→ SOURCE EXTRACT
What made the dinosaurs go extinct? This scientific question has been fraught with controversy since the 1800s. For a while, starting in the 1980s, it seemed like everybody had settled on one cause: an asteroid impact from outer space. That’s what the textbooks say nowadays and that’s “what everyone knows.” But researchers, most of whom have been ignored and even shouted down, have kept on collecting evidence that favors an alternative. The case for their favored cause—volcanism—is bolstered by a paper in last week’s issue of the journal Science.
Dinosaur fossils appear in the rocks throughout the long Cretaceous Period, but disappear at its end approximately 66 million years ago (except for the birds, which live on today). It wasn’t just dinosaurs either: other land animals suffered too, and about half of all plant species disappeared. In the oceans, the large sea lizards known as mosasaurs vanished, along with the long-necked plesiosaurs and coiled shellfish known as ammonoids. Just as with land plants, the species of floating algae in the sea, the base of the ocean’s food web, were devastated.
Arguments have long raged over what caused this mass extinction, typically called the “K-T event” because it marks the boundary between the Cretaceous Period (marked “K” on geologic maps) and the Tertiary Period that followed. Changes in sea level, climate, and ocean chemistry were the preferred candidates for many decades, and studies have shown that each of these can be nasty enough to cause large waves of extinction. Other, more novel suggestions included waves of disease, bursts of supernova radiation and evolutionary chaos.

→ RECORDED INFORMATION
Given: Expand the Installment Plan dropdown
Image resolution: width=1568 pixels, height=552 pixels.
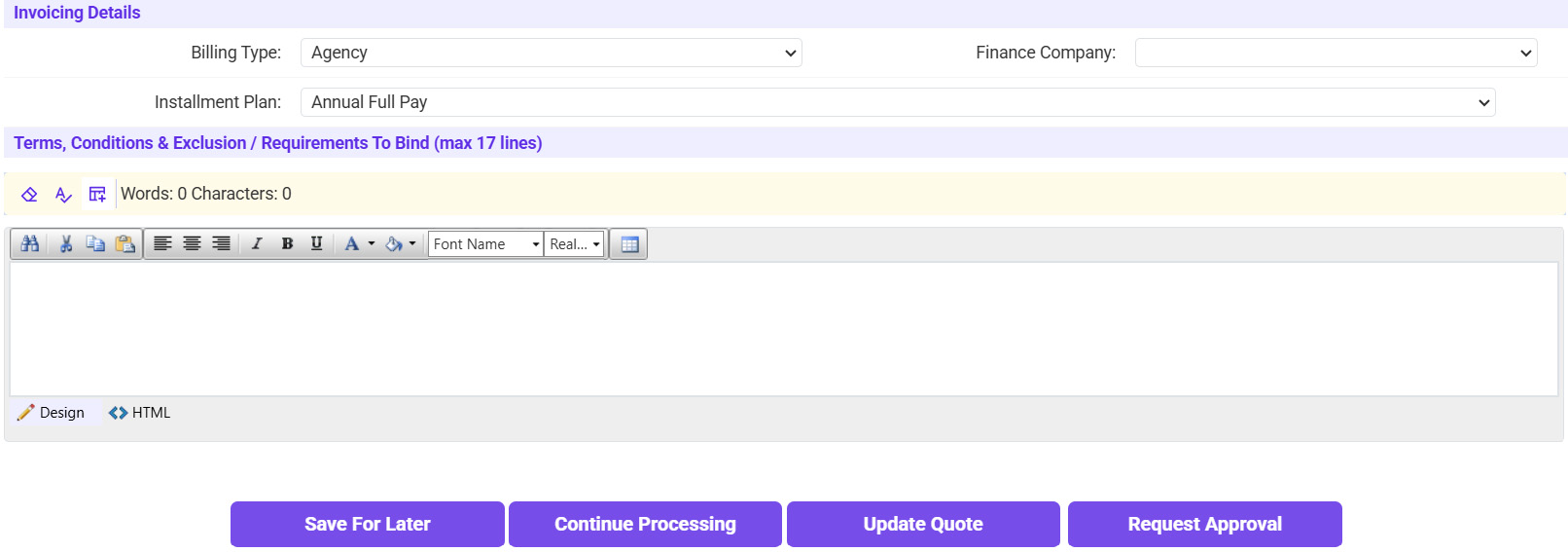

→ WHAT YOU WILL DO
**A.** Which more novel suggestions for the cause of the K-T extinction does the dinosaur extinction article name?
**B.** Can you pick up the dinosaur extinction article right after its final sentence and carry it forward?

→ ANSWER SET
**A.** Waves of disease, bursts of supernova radiation, and evolutionary chaos.

**B.**
Around 1980, two new “bombshell” candidates arose: a gigantic episode of volcanic activity and a gigantic cosmic impact. The impact theory, invented at UC Berkeley, is so well known you can chat about it at parties. It’s plausible science and a great story besides. The main problem is that the K-T mass extinction appears to have started before the impact and continued after it.
The volcanic theory is just as plausible, especially after 30 years of research. Giant eruption episodes are blamed for causing several other mass extinctions. And lava flows built a stupendous pile of basalt the size of France, called the Deccan Traps, in the heart of India around the time of the K-T event. Large amounts of lava emit sulfur gases and carbon dioxide. Either of these gases could disturb global climate and the chemistry of the ocean. If enough lava were erupted all at once, the effects of both gases would look like an instantaneous blow in the geologic record. The main problem with the Deccan Traps is that its exact age and chronology are poorly known.